> _Required action_: Give each record below again, without a single difference.

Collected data
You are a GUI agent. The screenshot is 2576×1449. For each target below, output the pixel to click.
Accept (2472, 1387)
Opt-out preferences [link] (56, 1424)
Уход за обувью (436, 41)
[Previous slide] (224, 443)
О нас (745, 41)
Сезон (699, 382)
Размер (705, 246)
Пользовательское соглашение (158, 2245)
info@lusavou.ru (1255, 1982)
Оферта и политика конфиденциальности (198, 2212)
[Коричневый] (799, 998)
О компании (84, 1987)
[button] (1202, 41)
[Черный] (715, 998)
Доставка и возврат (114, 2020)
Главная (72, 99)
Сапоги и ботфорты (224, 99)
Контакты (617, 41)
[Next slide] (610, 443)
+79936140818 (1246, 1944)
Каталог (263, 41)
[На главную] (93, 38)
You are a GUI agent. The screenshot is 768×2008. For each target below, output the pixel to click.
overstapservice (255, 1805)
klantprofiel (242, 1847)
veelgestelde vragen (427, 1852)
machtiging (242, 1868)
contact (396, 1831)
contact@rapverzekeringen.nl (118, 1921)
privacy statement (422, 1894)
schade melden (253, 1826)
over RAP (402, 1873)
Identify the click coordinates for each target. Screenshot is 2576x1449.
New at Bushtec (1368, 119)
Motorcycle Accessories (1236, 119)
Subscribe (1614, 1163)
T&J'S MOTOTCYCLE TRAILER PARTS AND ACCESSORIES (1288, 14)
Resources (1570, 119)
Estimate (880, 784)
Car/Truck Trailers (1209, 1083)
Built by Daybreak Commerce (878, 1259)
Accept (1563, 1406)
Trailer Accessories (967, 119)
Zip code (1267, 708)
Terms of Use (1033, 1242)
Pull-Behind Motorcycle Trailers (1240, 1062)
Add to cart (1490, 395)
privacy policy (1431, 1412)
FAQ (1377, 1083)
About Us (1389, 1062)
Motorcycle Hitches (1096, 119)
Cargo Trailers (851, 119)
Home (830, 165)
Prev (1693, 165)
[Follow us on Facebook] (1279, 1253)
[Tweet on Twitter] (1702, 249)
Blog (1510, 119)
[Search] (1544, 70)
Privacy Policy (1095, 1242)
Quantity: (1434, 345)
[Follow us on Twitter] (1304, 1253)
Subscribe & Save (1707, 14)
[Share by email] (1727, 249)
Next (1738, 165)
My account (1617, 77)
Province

> _Output of the task_:
You are a GUI agent. The screenshot is 2576×1449. For each target below, output the pixel to click.
Accept (2472, 1387)
Opt-out preferences [link] (56, 1424)
Уход за обувью (436, 41)
[Previous slide] (224, 443)
О нас (745, 41)
Сезон (699, 382)
Размер (705, 246)
Пользовательское соглашение (158, 2245)
info@lusavou.ru (1255, 1982)
Оферта и политика конфиденциальности (198, 2212)
[Коричневый] (799, 998)
О компании (84, 1987)
[button] (1202, 41)
[Черный] (715, 998)
Доставка и возврат (114, 2020)
Главная (72, 99)
Сапоги и ботфорты (224, 99)
Контакты (617, 41)
[Next slide] (610, 443)
+79936140818 (1246, 1944)
Каталог (263, 41)
[На главную] (93, 38)
You are a GUI agent. The screenshot is 768×2008. For each target below, output the pixel to click.
overstapservice (255, 1805)
klantprofiel (242, 1847)
veelgestelde vragen (427, 1852)
machtiging (242, 1868)
contact (396, 1831)
contact@rapverzekeringen.nl (118, 1921)
privacy statement (422, 1894)
schade melden (253, 1826)
over RAP (402, 1873)
Identify the click coordinates for each target. Screenshot is 2576x1449.
New at Bushtec (1368, 119)
Motorcycle Accessories (1236, 119)
Subscribe (1614, 1163)
T&J'S MOTOTCYCLE TRAILER PARTS AND ACCESSORIES (1288, 14)
Resources (1570, 119)
Estimate (880, 784)
Car/Truck Trailers (1209, 1083)
Built by Daybreak Commerce (878, 1259)
Accept (1563, 1406)
Trailer Accessories (967, 119)
Zip code (1267, 708)
Terms of Use (1033, 1242)
Pull-Behind Motorcycle Trailers (1240, 1062)
Add to cart (1490, 395)
privacy policy (1431, 1412)
FAQ (1377, 1083)
About Us (1389, 1062)
Motorcycle Hitches (1096, 119)
Cargo Trailers (851, 119)
Home (830, 165)
Prev (1693, 165)
[Follow us on Facebook] (1279, 1253)
[Tweet on Twitter] (1702, 249)
Blog (1510, 119)
[Search] (1544, 70)
Privacy Policy (1095, 1242)
Quantity: (1434, 345)
[Follow us on Twitter] (1304, 1253)
Subscribe & Save (1707, 14)
[Share by email] (1727, 249)
Next (1738, 165)
My account (1617, 77)
Province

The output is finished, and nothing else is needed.